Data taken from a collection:
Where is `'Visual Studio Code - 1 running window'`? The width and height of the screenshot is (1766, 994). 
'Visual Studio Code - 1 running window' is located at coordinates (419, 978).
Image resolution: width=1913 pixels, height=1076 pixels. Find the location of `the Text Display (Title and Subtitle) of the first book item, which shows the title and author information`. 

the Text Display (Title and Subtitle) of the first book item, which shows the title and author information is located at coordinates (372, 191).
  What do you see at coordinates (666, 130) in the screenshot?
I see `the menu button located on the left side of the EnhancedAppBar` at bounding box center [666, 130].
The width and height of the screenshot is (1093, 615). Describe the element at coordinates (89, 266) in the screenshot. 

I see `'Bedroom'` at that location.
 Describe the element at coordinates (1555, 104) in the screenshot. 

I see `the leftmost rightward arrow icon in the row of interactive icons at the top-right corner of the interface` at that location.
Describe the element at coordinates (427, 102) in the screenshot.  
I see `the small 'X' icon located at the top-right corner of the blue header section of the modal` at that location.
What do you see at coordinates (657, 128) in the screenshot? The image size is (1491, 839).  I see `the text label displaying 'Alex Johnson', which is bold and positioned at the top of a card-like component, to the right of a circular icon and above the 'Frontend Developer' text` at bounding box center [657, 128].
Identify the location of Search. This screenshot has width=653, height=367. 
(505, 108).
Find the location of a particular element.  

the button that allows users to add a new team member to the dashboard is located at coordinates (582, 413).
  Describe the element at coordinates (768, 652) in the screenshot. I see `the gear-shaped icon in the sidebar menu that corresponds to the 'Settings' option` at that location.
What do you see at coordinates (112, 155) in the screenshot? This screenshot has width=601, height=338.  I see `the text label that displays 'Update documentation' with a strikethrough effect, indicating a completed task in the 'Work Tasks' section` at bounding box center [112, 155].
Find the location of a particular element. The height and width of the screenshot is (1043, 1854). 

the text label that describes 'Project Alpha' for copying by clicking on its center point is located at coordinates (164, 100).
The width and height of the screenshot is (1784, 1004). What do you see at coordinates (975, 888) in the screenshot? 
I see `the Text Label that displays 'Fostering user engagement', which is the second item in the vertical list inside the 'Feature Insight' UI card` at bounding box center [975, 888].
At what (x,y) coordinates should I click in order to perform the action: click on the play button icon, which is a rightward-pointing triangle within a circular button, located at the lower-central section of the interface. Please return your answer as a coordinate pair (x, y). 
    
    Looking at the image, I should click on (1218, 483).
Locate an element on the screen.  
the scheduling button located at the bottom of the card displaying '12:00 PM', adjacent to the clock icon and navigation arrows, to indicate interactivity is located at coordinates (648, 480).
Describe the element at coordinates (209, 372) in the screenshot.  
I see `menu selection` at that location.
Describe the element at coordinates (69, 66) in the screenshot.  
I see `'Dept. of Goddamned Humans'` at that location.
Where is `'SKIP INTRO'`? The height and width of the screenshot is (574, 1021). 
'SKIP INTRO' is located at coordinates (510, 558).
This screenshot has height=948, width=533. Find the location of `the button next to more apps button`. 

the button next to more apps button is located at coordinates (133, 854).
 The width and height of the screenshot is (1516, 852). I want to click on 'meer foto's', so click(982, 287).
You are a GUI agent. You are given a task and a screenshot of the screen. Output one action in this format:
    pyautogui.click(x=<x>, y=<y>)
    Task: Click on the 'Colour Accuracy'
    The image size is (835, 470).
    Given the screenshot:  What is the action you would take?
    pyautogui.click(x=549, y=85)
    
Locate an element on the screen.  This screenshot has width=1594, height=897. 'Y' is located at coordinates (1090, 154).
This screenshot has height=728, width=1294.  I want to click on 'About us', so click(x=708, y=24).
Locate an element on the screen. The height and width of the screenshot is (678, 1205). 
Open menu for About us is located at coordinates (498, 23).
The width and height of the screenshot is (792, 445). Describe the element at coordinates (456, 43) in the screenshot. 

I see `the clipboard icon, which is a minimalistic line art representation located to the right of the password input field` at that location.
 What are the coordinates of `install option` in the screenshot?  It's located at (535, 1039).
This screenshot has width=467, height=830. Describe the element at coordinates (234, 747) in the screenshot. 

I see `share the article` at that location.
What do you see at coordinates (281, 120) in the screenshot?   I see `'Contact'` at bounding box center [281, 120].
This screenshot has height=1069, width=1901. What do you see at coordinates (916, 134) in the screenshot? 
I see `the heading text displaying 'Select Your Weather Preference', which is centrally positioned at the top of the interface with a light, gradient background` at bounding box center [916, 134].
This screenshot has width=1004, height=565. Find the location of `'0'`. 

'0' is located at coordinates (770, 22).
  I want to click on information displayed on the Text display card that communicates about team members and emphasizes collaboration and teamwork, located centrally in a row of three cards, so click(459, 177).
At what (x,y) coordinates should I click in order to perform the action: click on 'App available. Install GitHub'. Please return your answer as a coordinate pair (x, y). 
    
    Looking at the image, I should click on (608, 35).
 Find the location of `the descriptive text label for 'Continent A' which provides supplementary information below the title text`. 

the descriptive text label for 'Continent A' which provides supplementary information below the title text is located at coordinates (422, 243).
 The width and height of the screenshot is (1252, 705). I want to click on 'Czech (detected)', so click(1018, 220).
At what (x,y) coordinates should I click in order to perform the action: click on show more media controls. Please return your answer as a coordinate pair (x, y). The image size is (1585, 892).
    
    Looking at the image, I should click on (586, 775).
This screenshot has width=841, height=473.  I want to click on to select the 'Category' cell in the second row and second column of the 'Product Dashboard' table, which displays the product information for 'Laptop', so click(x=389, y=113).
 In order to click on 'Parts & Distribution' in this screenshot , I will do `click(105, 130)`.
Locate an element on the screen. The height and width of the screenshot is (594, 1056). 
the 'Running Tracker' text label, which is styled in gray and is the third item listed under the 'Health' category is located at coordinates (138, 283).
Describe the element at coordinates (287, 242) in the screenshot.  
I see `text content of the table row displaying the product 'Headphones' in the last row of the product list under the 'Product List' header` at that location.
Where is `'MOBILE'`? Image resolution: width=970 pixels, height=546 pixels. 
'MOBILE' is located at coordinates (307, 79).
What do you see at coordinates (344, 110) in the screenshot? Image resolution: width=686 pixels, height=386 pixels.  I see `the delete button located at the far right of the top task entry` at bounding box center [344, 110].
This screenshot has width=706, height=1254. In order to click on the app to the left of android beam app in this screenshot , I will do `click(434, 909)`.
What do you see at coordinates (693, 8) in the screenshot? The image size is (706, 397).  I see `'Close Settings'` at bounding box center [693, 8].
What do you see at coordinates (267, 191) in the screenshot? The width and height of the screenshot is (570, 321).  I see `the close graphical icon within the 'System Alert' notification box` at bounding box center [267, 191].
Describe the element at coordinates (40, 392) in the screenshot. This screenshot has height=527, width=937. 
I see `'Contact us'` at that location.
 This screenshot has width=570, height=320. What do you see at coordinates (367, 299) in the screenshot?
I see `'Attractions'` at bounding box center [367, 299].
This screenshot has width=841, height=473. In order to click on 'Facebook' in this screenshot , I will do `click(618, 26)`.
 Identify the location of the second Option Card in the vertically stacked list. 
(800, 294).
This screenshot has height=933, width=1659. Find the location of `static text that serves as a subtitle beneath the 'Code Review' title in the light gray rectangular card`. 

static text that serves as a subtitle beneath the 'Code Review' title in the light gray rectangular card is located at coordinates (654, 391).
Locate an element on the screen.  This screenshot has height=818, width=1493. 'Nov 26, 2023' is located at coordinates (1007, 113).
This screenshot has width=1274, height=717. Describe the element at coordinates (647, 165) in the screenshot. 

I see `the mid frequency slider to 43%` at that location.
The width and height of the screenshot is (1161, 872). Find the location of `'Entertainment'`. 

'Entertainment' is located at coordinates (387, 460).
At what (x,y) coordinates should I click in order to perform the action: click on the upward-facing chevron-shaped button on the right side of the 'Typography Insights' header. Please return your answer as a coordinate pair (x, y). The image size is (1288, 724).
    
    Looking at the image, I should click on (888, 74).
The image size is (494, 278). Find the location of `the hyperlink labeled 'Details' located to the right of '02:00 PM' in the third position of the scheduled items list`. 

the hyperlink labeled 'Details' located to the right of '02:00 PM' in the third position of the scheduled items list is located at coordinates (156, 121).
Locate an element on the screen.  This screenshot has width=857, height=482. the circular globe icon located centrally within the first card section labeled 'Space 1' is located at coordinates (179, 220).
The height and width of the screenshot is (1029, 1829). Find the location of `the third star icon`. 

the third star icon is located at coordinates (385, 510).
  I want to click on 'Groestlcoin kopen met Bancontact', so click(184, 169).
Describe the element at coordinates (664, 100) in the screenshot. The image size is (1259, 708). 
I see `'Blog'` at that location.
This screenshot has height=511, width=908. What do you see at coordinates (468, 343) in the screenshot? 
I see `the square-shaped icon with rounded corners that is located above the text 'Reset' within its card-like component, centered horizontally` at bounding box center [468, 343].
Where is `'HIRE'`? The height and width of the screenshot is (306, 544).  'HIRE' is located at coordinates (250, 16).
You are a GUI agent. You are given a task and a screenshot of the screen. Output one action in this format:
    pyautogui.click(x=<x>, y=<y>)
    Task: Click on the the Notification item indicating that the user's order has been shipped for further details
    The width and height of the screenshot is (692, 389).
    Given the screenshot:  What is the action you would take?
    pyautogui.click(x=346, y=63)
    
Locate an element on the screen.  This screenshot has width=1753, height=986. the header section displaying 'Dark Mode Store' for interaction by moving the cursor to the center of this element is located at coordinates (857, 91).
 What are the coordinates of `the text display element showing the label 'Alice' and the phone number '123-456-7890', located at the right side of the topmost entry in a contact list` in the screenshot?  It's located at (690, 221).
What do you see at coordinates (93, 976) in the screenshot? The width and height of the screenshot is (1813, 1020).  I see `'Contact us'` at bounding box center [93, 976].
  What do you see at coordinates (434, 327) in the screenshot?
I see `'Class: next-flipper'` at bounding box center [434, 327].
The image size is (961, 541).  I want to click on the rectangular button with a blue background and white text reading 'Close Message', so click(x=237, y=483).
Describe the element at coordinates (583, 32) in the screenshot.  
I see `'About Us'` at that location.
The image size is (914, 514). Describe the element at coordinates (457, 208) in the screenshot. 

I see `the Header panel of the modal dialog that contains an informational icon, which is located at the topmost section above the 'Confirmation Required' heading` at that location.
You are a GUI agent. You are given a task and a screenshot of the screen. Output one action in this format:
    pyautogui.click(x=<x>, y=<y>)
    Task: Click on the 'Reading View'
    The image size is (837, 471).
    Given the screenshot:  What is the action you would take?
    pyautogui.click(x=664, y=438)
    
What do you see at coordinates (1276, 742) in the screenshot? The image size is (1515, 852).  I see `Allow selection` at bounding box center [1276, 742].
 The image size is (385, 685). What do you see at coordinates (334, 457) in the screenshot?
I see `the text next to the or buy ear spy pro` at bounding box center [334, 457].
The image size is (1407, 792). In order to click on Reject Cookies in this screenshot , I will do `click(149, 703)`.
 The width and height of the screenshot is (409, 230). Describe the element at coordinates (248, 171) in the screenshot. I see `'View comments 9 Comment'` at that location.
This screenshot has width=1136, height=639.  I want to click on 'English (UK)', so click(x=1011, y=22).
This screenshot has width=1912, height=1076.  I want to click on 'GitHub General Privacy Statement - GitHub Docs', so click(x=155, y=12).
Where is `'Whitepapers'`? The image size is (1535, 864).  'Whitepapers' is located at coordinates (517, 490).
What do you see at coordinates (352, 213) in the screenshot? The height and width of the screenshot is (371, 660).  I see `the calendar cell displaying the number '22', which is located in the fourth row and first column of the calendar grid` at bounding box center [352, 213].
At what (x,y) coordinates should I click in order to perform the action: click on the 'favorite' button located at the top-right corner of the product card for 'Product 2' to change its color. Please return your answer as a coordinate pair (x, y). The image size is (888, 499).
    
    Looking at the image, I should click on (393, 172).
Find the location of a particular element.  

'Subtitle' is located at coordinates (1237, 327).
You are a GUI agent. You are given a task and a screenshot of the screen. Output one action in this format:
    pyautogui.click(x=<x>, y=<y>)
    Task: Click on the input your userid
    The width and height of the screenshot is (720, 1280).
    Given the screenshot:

## Exercise task
Locate each line in the records that contains the string "apps", and copy those lines.

## Completed task
This screenshot has height=948, width=533. Find the location of `the button next to more apps button`. 
the button next to more apps button is located at coordinates (133, 854).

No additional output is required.